Top of Extracted records
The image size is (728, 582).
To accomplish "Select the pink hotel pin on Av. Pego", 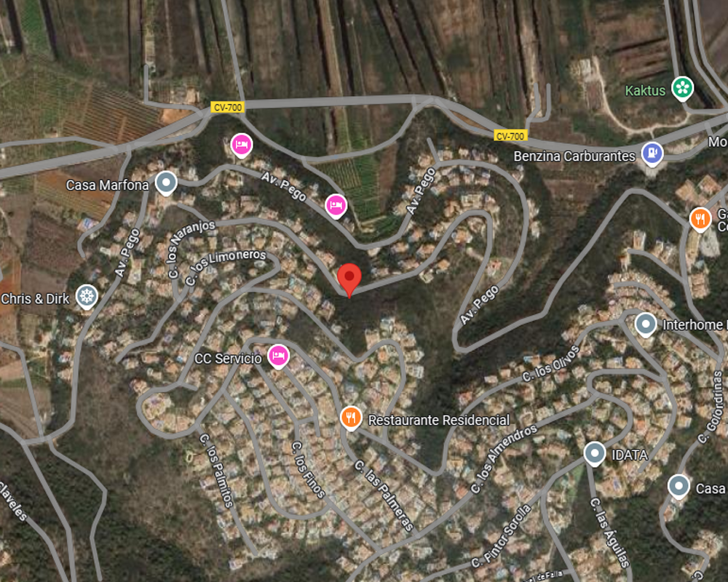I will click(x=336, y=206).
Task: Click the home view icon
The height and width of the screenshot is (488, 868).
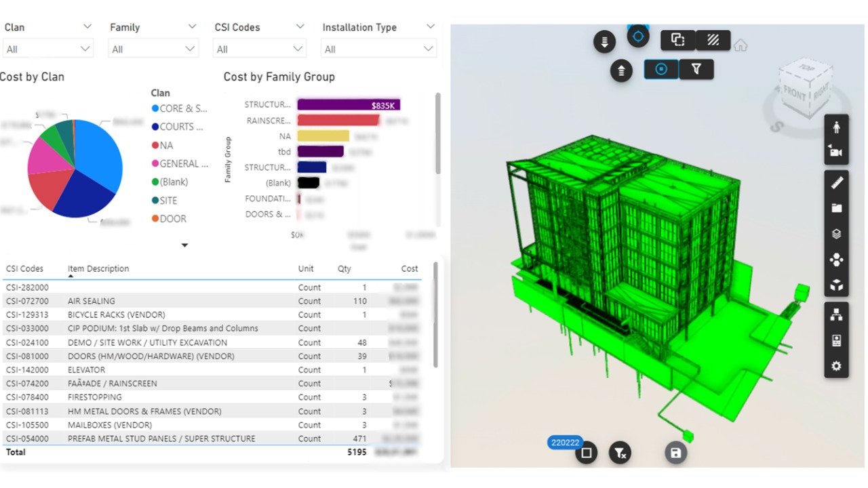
Bottom of Extracted records
Top of Extracted records
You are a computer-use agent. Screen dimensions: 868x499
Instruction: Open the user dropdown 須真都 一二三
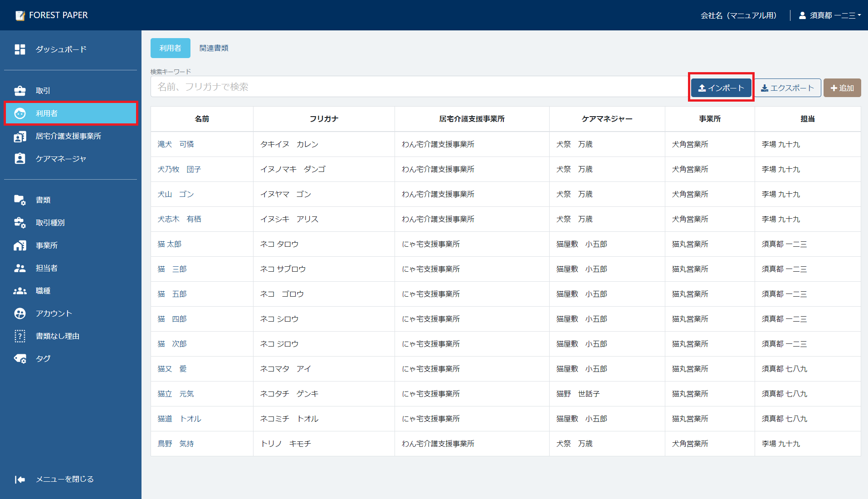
Bottom of Extracted records
• _Task description_
Look above for the line with "You are a computer-use" and the line with "Instruction: Open the user dropdown 須真都 一二三". Write out those two lines and all the lines between them, exactly, and no others.

• _Output below_
You are a computer-use agent. Screen dimensions: 868x499
Instruction: Open the user dropdown 須真都 一二三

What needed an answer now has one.